Del resto, a parte le solite eccezioni dell’Olanda e della Danimarca, il problema della omosessualità nelle caserme non ha trovato soluzioni da nessuna parte.

Negli Stati Uniti, l’allora candidato alla rielezione, Bill Clinton che aveva promesso di eliminare ogni discriminazione contro gay e lesbiche all’interno dell’Army, ha dovuto fare retromarcia di fronte alle reazioni del suo Stato Maggiore. Si è arrivati cosí alla ipocrita formula del “Don’t say, don’ask”: tu non mi dici che sei gay e io faccio in modo di non chiedertelo. La stessa posizione, anche se meno esplicita, delle Forze Armate italiane che serve solo a sancire una volta per tutte che i soldati omosessuali sono soldati di serie B.
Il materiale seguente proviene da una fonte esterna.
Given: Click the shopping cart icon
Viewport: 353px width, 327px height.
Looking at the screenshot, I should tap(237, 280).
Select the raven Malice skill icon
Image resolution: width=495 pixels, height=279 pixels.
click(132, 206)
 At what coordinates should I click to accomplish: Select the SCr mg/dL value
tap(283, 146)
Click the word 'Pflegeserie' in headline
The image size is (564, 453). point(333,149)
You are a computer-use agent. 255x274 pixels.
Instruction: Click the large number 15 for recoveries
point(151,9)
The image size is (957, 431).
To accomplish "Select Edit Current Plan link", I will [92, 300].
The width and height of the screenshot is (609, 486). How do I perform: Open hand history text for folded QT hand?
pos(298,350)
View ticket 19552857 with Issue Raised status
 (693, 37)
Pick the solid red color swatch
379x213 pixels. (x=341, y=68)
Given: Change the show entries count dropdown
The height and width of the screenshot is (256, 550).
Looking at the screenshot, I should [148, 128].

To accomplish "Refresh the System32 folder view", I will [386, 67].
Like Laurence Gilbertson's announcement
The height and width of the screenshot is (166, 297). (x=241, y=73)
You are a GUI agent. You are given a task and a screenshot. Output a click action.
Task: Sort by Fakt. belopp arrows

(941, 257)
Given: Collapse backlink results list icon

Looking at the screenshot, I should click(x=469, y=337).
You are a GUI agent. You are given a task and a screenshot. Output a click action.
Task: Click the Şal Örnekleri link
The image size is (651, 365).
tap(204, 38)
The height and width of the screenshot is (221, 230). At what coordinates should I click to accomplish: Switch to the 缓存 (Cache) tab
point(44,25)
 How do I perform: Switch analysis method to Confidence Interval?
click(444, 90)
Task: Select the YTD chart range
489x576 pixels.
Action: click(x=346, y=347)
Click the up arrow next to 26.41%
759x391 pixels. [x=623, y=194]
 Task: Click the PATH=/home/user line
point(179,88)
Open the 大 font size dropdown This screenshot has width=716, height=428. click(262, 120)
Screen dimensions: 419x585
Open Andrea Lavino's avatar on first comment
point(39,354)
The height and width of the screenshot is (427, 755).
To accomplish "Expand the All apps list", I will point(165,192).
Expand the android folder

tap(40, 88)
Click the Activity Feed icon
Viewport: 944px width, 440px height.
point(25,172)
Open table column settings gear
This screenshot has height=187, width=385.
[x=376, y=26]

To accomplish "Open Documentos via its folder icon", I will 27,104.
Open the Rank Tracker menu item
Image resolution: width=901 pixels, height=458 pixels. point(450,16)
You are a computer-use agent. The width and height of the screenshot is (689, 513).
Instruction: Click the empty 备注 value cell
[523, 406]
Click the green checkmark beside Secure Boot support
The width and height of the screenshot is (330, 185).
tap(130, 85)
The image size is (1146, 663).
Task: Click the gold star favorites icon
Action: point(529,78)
Anzi per dirlo con le parole del colonnello Sánchez :“caca de mierda perché devono stare zitti, muti e quasi chiedendo perdono”.

E lui non sta né zitto, ne´muto, né tantomeno chiede perdono “Il mio – conclude – non è un atto di provocazione, bensí un atto in difesa della dignità della persona”.

E non importa se questa persona indossi un tutú, un vestito firmato o un’uniforme.